Instrução A: De acordo com o trecho para leitura, em que cidade fica a escola estadual cujos estudantes são o objeto empírico de Fernanda Junqueira?

Trecho para leitura:
---------------

Sua análise é fundamental para a compreensão da importância atribuída aos padrões de comportamentos de determinadas sociedades, bem como dos seus mecanismos para a legitimação. Interessado em estudar o impacto social de atitudes que não condizem com a expectativa regular, sua teoria analisa como os indivíduos rotulam ou recebem o rótulo de desviantes. Para o pesquisador, a condição de desviante só existe devido à criação de regras por grupos sociais e pela reação dos sujeitos diante das condutas consideradas inadequadas. Além disso, as regras não são verdades absolutas e estão expostas aos conflitos inerentes às sociedades (BECKER, 2008).

Já Fernanda Junqueira (2010) fez uma releitura desses clássicos acima mencionados valendo-se de um estudo de abordagem interacionista para analisar os tipos de expressão violentas e criminosas no espaço escolar, a partir da noção de construção social do desvio. Seu objeto empírico são estudantes de uma escola estadual na cidade de Juiz de Fora-MG. Sua opção pela abordagem interacionista considera que toda moralidade é socialmente construída a partir dos grupos sociais e seus contextos históricos. Esse argumento é oportuno para a reflexão que faremos a respeito de como o conflito entre hutus e tutsis se refletiu no liceu Nossa Senhora do Nilo.

---------------

Instrução B: Mostre todas as linhas da listagem em que aparece a palavra "height".

---------------

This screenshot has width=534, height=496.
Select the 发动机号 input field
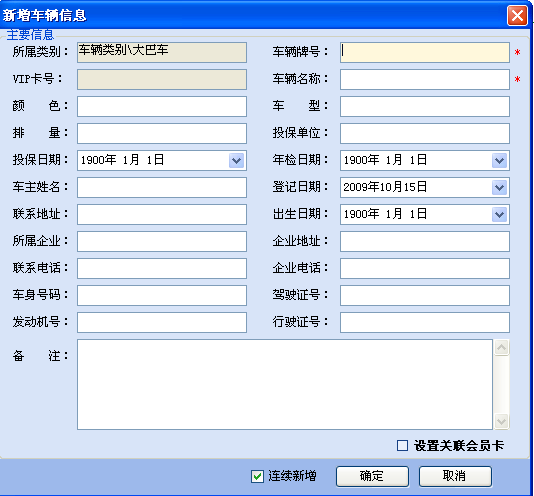point(162,322)
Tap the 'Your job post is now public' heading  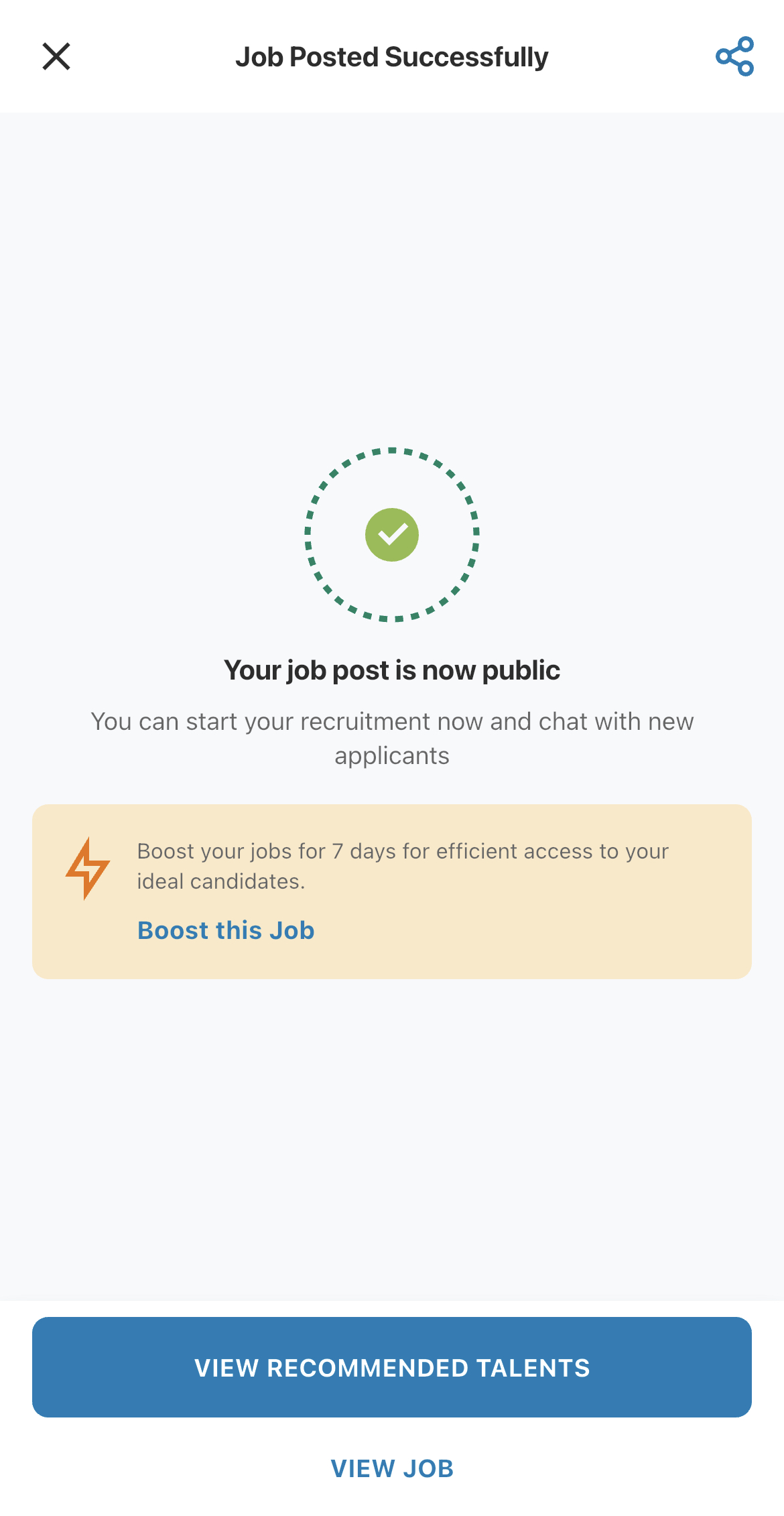tap(392, 670)
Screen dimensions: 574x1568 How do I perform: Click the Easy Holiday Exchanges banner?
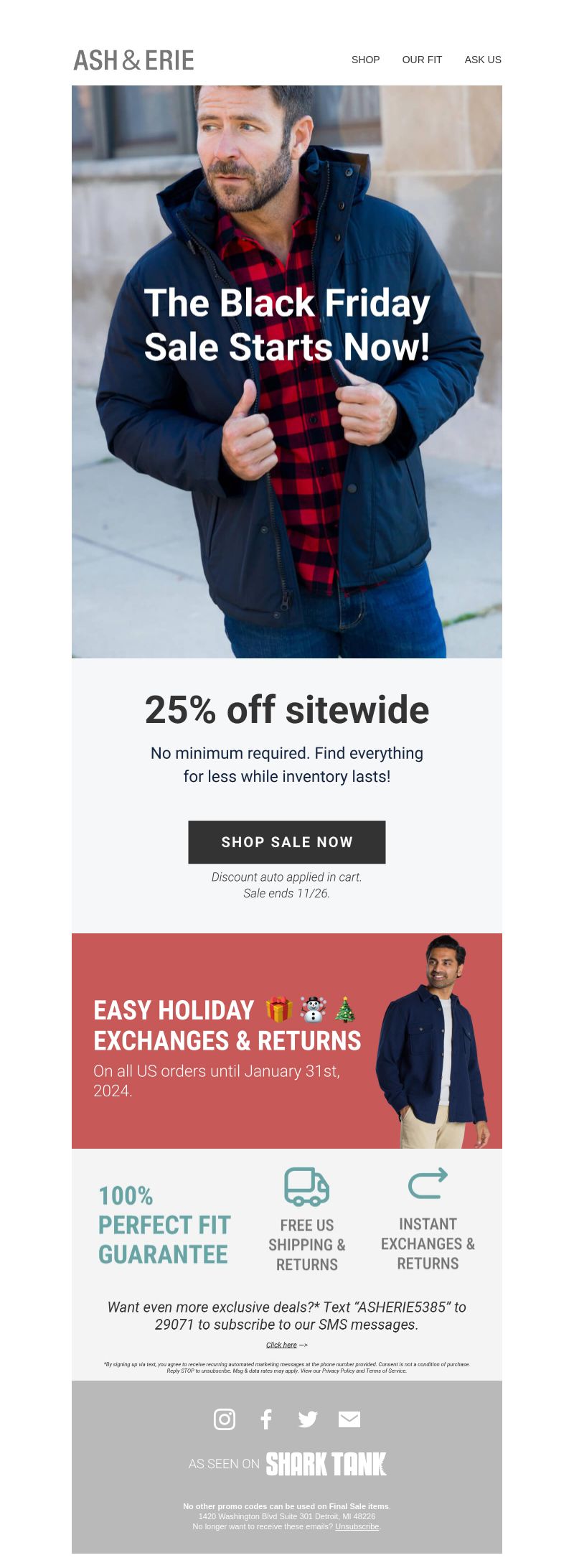coord(287,1041)
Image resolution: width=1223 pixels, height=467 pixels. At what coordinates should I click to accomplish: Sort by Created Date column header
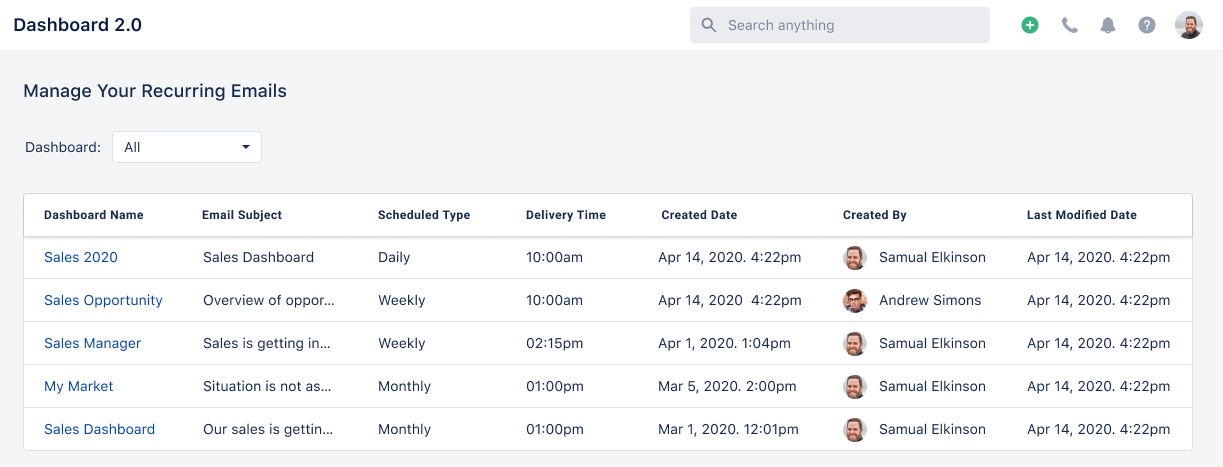coord(699,215)
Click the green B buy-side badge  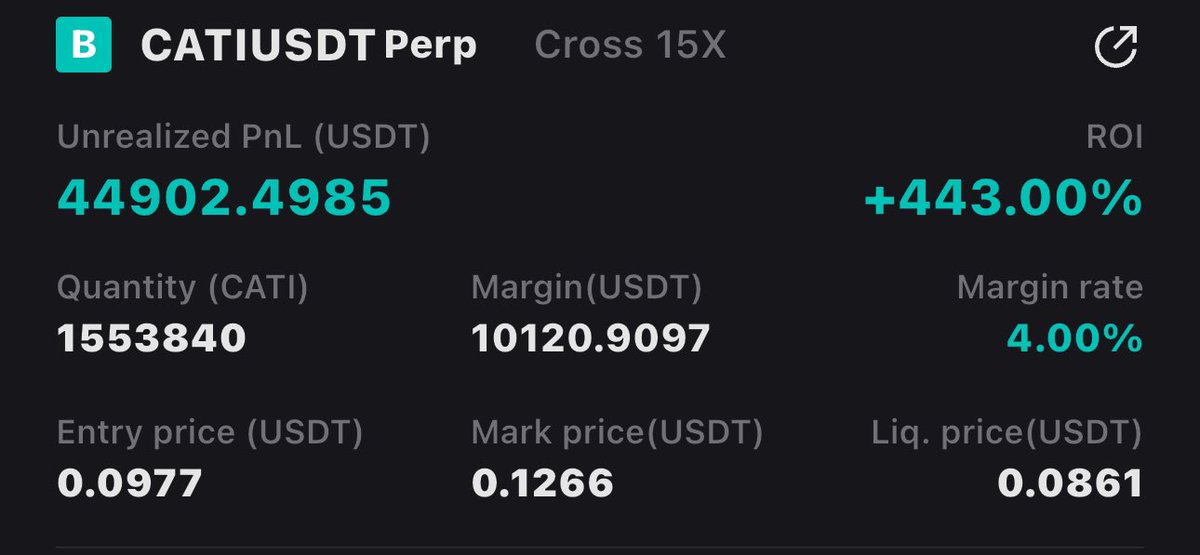click(81, 46)
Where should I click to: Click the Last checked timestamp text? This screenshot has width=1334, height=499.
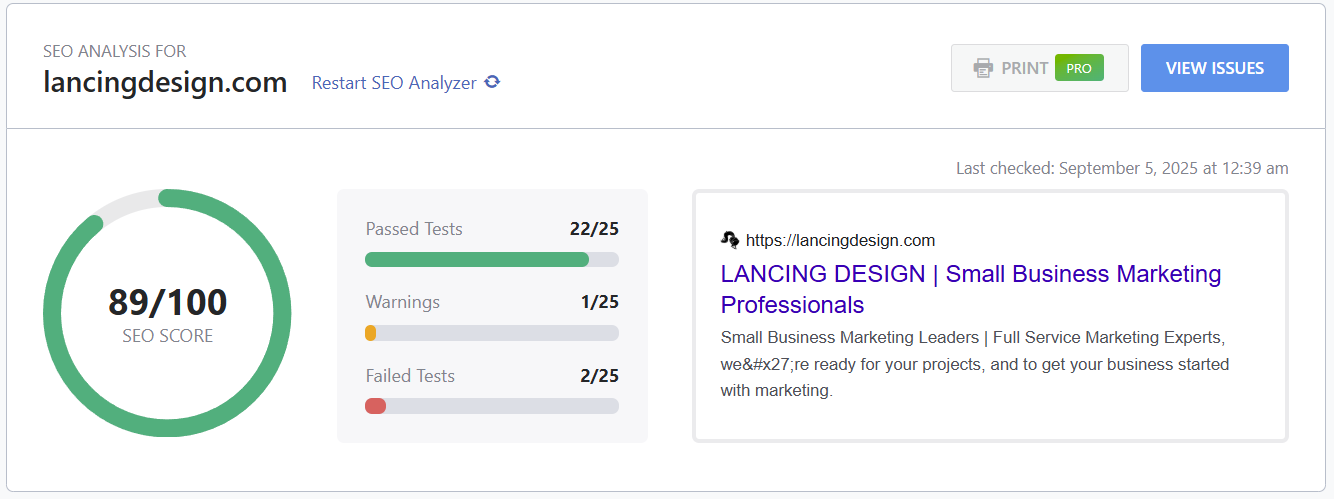pyautogui.click(x=1121, y=168)

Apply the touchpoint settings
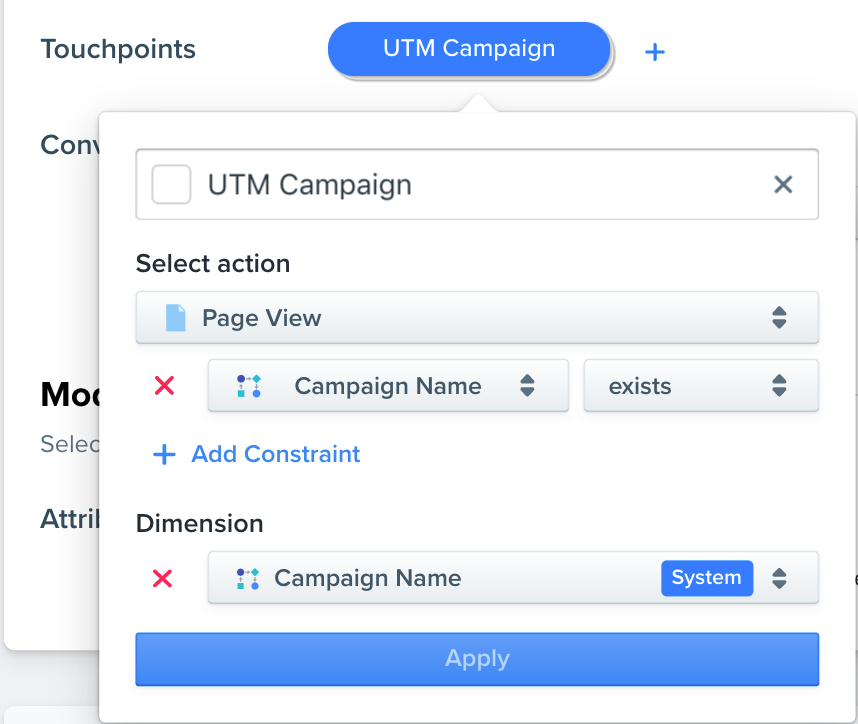477,659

---------------

Resposta do exercício A: Em Juiz de Fora-MG.

Resposta do exercício B:
This screenshot has width=534, height=496.
Image resolution: width=1223 pixels, height=467 pixels. At what coordinates should I click to accomplish: Sort by Created Date column header
Where should I click to: Click the Last checked timestamp text? This screenshot has width=1334, height=499.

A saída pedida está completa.